Your goal:
In the entries below, find the line with "This screenshot has" and the line with "Focus the Country code input field"; copy them and every line between them exactly, but not the pictures.

Exercise material:
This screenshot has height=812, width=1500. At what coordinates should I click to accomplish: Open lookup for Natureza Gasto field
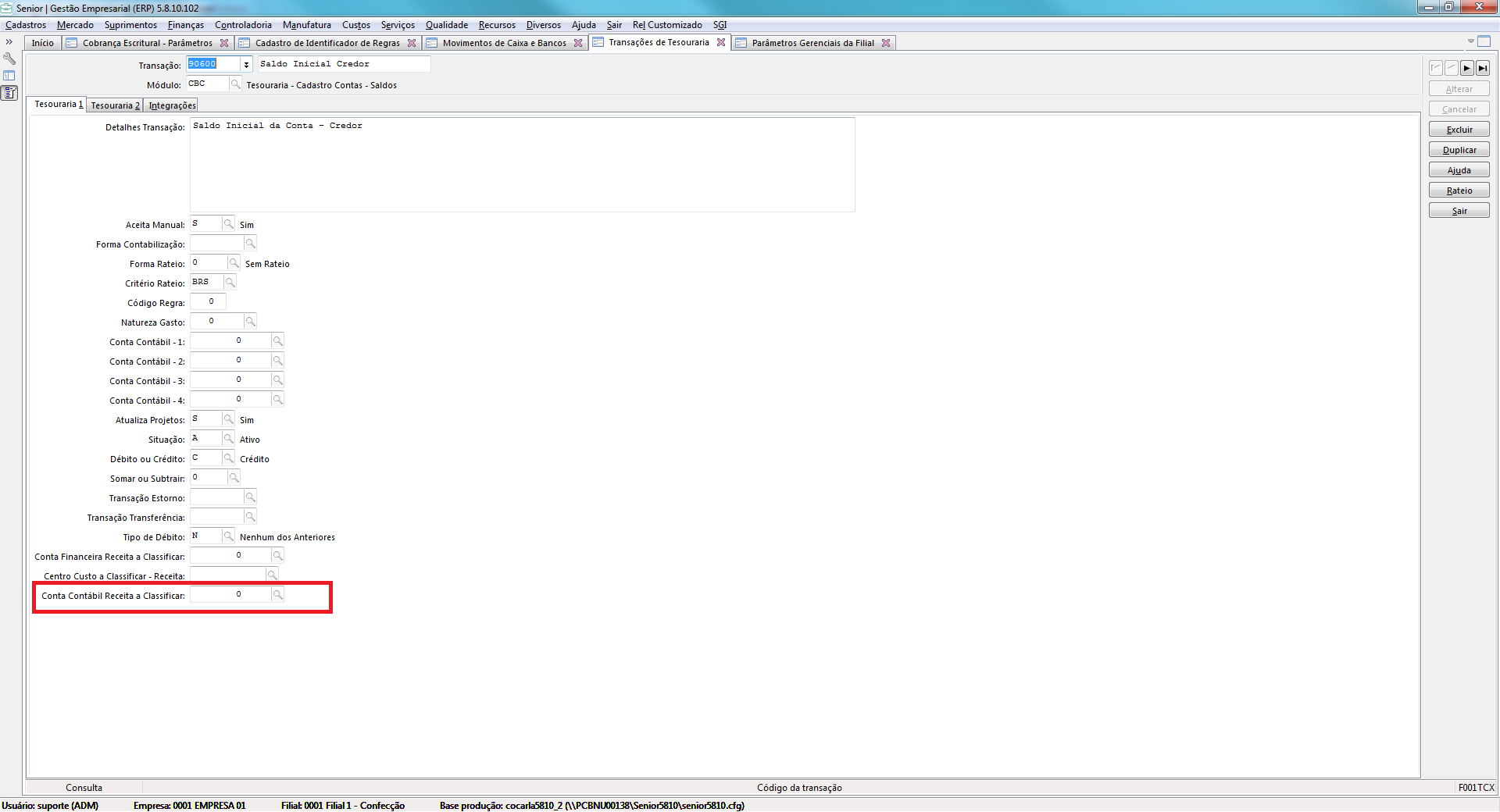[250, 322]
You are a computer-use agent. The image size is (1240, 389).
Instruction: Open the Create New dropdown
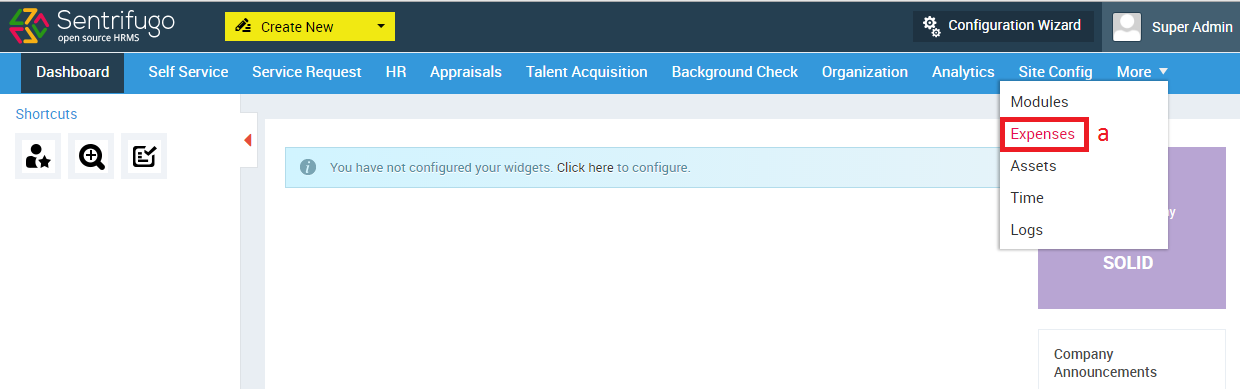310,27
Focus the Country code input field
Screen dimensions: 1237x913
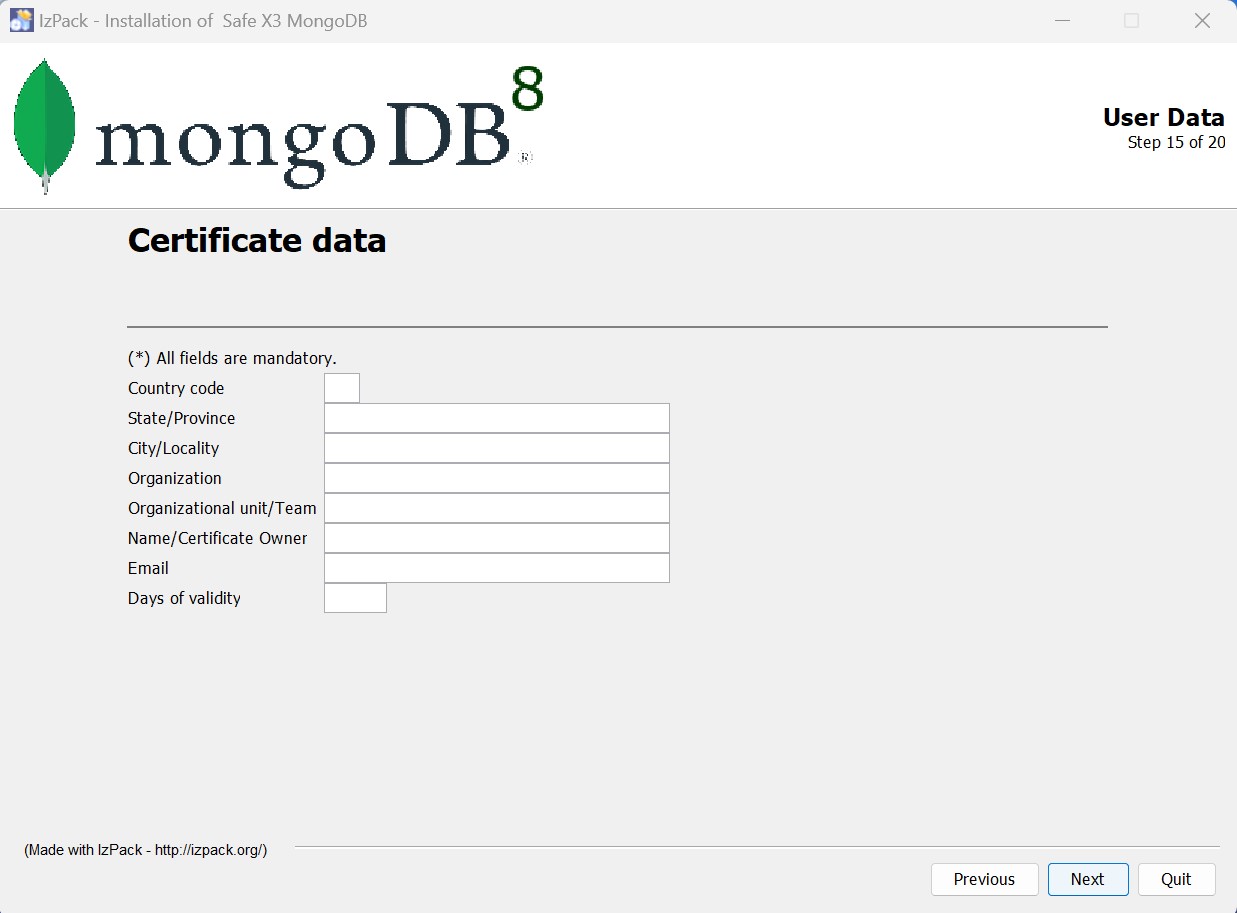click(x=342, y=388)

...

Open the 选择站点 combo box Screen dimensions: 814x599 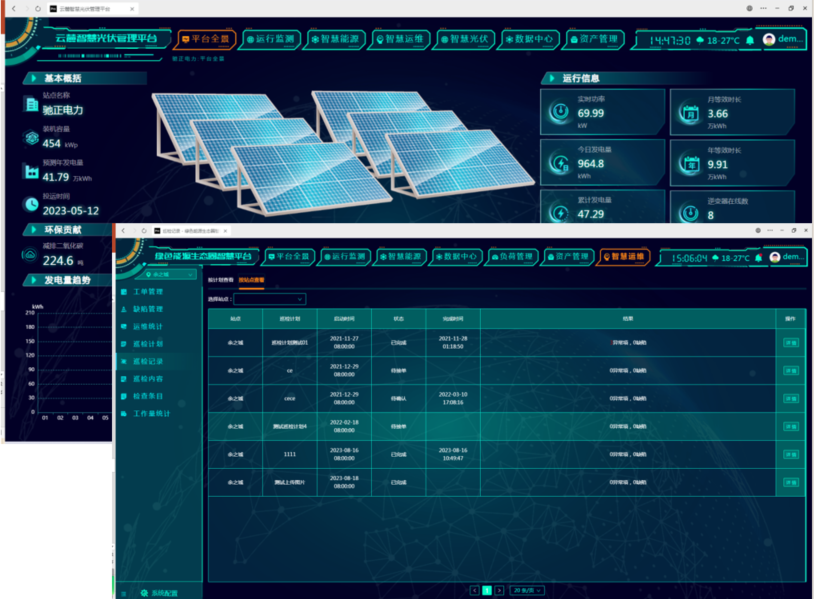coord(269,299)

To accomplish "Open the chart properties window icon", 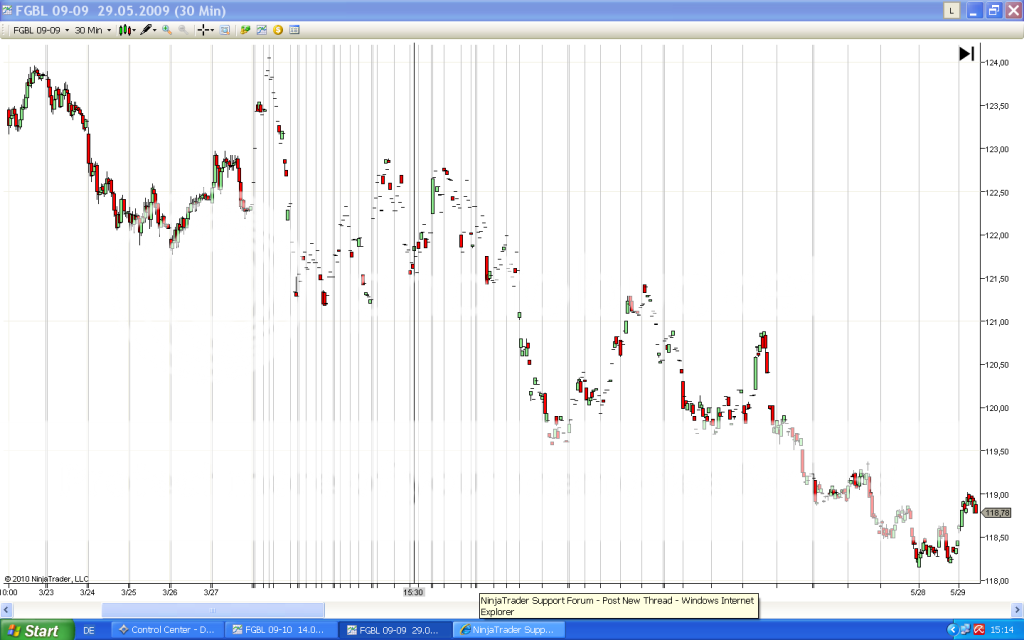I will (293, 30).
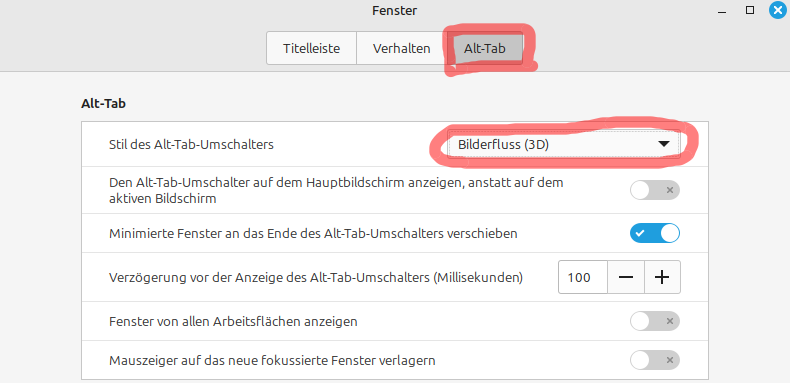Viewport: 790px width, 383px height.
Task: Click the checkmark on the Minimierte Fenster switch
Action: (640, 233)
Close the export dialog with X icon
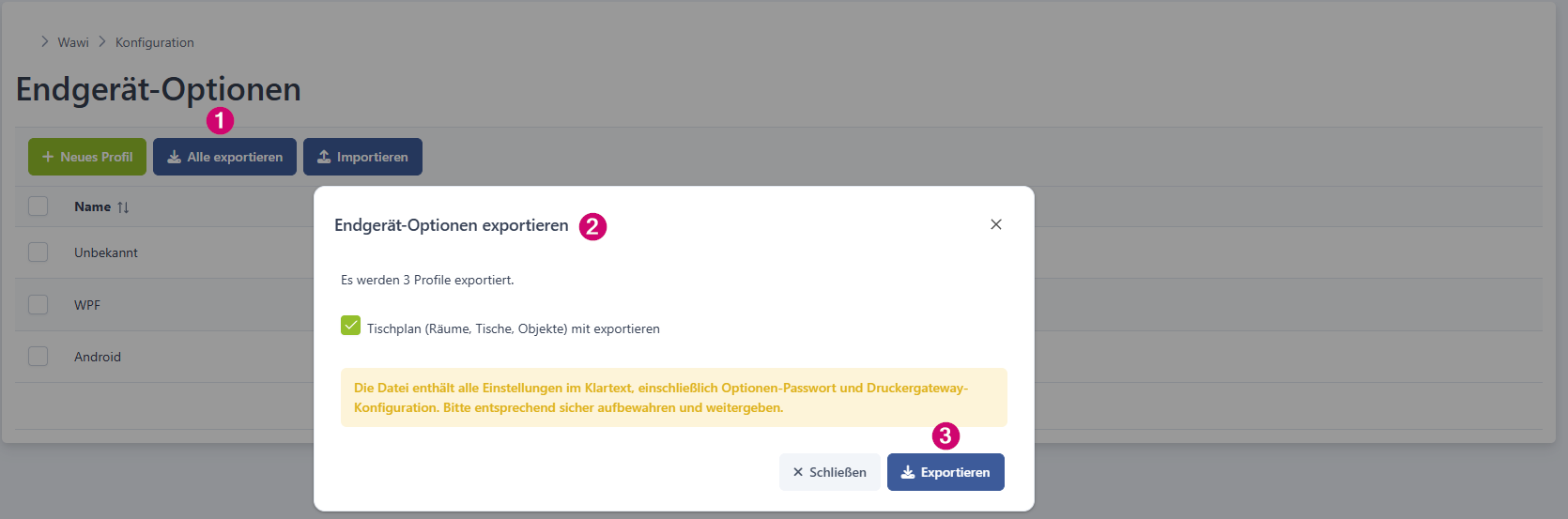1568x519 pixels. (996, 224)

Solution to this problem:
This screenshot has height=812, width=1500. At what coordinates should I click to accomplish: Open lookup for Natureza Gasto field
[250, 322]
You are a computer-use agent. The image size is (1240, 389).
Instruction: Open the Create New dropdown
310,27
Focus the Country code input field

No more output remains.